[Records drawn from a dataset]
+ + + + +

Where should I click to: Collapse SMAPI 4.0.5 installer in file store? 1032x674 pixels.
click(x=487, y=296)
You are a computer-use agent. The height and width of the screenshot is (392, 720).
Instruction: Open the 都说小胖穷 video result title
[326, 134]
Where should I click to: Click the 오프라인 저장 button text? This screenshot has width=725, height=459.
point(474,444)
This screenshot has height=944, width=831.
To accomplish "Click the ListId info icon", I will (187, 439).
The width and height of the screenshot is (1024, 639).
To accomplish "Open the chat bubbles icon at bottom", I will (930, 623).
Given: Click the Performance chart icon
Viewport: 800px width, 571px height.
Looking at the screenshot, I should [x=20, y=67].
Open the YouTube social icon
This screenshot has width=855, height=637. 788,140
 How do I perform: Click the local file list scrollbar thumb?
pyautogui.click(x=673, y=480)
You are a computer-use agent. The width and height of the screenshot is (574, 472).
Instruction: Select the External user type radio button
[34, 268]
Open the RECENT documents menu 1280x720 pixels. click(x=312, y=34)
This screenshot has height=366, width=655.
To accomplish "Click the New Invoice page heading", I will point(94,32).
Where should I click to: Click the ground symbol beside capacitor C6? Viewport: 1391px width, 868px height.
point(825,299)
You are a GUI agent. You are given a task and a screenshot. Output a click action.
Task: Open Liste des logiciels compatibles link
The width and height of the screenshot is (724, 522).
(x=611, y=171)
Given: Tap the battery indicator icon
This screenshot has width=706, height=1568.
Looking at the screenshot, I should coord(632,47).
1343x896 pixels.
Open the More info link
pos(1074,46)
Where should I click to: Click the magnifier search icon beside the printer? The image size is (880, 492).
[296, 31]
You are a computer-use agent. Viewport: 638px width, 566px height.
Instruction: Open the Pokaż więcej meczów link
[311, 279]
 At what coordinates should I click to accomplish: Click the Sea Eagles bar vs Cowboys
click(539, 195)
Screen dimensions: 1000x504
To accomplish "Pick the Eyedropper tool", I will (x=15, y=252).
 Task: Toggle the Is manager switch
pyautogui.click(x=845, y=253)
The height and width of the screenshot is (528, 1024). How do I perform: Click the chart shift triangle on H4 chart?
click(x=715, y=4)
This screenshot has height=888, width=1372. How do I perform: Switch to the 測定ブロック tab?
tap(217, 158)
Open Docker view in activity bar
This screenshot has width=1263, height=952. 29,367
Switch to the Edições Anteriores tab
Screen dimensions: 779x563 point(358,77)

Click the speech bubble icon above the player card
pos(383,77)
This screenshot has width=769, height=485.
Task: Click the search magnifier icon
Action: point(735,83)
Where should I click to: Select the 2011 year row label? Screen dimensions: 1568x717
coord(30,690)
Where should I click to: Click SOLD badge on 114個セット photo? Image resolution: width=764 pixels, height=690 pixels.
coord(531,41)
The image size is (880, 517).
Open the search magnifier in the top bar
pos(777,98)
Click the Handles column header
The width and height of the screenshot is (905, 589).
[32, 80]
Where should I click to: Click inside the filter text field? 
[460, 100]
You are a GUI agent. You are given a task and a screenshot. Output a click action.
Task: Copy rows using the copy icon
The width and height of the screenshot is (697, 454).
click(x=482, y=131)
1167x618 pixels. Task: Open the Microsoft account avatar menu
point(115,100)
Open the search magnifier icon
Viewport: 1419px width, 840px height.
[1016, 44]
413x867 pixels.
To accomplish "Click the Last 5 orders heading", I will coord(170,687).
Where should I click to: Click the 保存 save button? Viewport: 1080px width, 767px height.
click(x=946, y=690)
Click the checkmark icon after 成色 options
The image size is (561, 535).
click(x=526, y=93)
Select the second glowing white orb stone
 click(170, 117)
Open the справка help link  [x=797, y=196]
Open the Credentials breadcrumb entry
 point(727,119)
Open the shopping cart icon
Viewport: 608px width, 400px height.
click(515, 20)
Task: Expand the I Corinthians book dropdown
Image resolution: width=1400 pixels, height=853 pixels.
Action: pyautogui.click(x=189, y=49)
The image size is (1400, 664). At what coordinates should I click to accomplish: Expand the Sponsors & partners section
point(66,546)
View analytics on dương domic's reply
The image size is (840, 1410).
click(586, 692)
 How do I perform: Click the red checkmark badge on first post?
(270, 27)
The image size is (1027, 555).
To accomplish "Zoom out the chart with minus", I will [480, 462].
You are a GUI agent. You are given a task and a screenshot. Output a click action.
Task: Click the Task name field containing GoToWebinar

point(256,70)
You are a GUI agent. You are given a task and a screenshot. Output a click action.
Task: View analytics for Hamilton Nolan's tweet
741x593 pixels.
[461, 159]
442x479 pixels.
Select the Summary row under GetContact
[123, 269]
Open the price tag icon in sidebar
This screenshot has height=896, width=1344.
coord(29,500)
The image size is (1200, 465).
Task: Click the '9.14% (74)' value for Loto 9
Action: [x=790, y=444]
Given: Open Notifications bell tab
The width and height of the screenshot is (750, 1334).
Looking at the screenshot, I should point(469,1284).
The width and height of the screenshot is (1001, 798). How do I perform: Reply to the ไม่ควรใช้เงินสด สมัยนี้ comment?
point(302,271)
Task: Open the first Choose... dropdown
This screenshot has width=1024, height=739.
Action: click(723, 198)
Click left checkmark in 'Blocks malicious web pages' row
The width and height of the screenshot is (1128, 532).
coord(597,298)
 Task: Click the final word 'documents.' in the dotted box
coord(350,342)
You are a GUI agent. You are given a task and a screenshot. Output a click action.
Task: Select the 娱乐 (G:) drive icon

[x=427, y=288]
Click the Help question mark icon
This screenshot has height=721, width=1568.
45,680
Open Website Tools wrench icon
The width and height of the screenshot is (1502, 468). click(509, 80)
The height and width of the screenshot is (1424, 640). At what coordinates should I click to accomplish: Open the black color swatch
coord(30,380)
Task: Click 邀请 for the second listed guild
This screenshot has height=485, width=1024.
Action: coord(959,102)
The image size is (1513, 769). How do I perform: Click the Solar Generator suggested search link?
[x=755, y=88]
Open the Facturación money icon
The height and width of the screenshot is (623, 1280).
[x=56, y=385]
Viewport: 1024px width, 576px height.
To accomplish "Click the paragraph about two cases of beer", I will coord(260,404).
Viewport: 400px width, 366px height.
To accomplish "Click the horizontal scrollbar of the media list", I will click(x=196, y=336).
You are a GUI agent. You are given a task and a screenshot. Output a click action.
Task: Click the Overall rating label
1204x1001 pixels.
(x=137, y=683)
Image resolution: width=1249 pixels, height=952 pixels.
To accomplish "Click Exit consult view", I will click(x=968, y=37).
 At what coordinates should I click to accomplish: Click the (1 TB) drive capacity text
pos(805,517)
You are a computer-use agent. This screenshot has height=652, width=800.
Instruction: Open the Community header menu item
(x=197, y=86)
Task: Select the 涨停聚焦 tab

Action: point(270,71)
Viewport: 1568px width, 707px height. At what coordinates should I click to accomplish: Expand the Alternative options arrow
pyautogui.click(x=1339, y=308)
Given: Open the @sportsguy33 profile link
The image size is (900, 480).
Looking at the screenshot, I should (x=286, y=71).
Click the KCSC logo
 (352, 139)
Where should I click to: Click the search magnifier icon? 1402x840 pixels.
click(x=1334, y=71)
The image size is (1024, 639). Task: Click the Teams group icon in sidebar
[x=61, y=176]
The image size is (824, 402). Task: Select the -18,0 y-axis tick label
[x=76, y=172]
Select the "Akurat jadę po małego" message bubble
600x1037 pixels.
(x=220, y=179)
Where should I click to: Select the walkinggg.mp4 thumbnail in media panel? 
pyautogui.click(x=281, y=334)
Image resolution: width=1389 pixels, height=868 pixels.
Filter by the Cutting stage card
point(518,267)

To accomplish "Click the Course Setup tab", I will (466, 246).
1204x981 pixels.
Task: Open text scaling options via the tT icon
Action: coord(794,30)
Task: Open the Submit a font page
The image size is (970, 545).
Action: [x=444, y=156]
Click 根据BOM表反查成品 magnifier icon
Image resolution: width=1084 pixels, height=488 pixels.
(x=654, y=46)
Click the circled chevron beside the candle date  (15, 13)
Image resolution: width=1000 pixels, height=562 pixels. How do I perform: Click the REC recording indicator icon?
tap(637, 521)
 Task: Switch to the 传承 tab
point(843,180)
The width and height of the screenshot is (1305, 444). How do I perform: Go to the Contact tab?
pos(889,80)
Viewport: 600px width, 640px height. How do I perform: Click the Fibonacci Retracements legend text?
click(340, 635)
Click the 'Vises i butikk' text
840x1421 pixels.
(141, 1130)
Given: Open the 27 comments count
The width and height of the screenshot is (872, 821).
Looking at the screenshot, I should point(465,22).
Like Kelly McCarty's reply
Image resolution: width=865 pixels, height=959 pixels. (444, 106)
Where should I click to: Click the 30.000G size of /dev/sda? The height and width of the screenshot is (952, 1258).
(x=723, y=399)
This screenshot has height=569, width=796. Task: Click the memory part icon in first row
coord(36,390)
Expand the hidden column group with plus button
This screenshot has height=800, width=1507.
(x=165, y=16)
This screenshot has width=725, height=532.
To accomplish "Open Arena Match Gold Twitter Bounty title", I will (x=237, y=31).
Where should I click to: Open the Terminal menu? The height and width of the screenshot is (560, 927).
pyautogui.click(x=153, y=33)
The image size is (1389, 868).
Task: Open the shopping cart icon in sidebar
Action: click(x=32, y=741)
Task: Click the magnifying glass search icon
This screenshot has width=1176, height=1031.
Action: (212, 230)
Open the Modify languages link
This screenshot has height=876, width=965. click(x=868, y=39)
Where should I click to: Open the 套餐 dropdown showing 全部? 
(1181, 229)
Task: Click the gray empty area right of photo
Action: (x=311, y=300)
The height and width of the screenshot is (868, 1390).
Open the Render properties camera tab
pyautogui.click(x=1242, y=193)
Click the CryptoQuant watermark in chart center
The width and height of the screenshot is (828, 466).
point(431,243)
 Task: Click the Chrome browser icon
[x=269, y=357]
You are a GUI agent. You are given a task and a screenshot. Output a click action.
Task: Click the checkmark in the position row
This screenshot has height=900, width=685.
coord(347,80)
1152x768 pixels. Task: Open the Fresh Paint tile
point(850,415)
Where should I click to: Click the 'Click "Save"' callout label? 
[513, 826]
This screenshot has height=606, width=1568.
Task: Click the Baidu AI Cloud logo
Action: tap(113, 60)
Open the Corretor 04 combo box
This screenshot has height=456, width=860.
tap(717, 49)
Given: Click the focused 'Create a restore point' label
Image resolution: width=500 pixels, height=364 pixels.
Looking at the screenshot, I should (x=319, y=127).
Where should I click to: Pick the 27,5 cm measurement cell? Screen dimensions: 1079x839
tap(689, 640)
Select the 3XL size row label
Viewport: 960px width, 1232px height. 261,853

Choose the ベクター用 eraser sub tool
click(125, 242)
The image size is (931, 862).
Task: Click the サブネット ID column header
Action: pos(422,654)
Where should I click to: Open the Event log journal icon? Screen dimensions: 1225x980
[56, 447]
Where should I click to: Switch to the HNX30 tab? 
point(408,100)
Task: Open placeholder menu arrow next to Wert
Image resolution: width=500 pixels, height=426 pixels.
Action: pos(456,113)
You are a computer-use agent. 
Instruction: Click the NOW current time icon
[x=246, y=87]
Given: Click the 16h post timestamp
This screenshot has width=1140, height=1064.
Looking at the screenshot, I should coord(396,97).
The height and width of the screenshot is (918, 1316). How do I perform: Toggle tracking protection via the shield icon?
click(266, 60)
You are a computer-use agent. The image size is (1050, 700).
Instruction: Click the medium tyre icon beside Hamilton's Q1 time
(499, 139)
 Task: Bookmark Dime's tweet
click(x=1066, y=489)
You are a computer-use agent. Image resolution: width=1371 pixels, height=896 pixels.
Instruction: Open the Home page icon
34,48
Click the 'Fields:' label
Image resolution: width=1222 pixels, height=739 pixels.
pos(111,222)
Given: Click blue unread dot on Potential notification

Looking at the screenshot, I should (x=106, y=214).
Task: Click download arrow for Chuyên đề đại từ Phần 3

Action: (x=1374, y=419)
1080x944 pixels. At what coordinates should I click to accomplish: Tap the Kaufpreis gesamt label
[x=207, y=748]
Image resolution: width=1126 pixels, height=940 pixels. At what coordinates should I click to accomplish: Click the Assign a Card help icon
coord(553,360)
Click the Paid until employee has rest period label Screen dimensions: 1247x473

+ + + + +

WHAT YOU SHOULD DO> Please retype, with no changes, the lines that run from the first line of the entries to the line with "Given: Click the Performance chart icon", both ends included.

ANSWER AREA>
Where should I click to: Collapse SMAPI 4.0.5 installer in file store? 1032x674 pixels.
click(x=487, y=296)
You are a computer-use agent. The height and width of the screenshot is (392, 720).
Instruction: Open the 都说小胖穷 video result title
[326, 134]
Where should I click to: Click the 오프라인 저장 button text? This screenshot has width=725, height=459.
point(474,444)
This screenshot has height=944, width=831.
To accomplish "Click the ListId info icon", I will (187, 439).
The width and height of the screenshot is (1024, 639).
To accomplish "Open the chat bubbles icon at bottom", I will (930, 623).
Given: Click the Performance chart icon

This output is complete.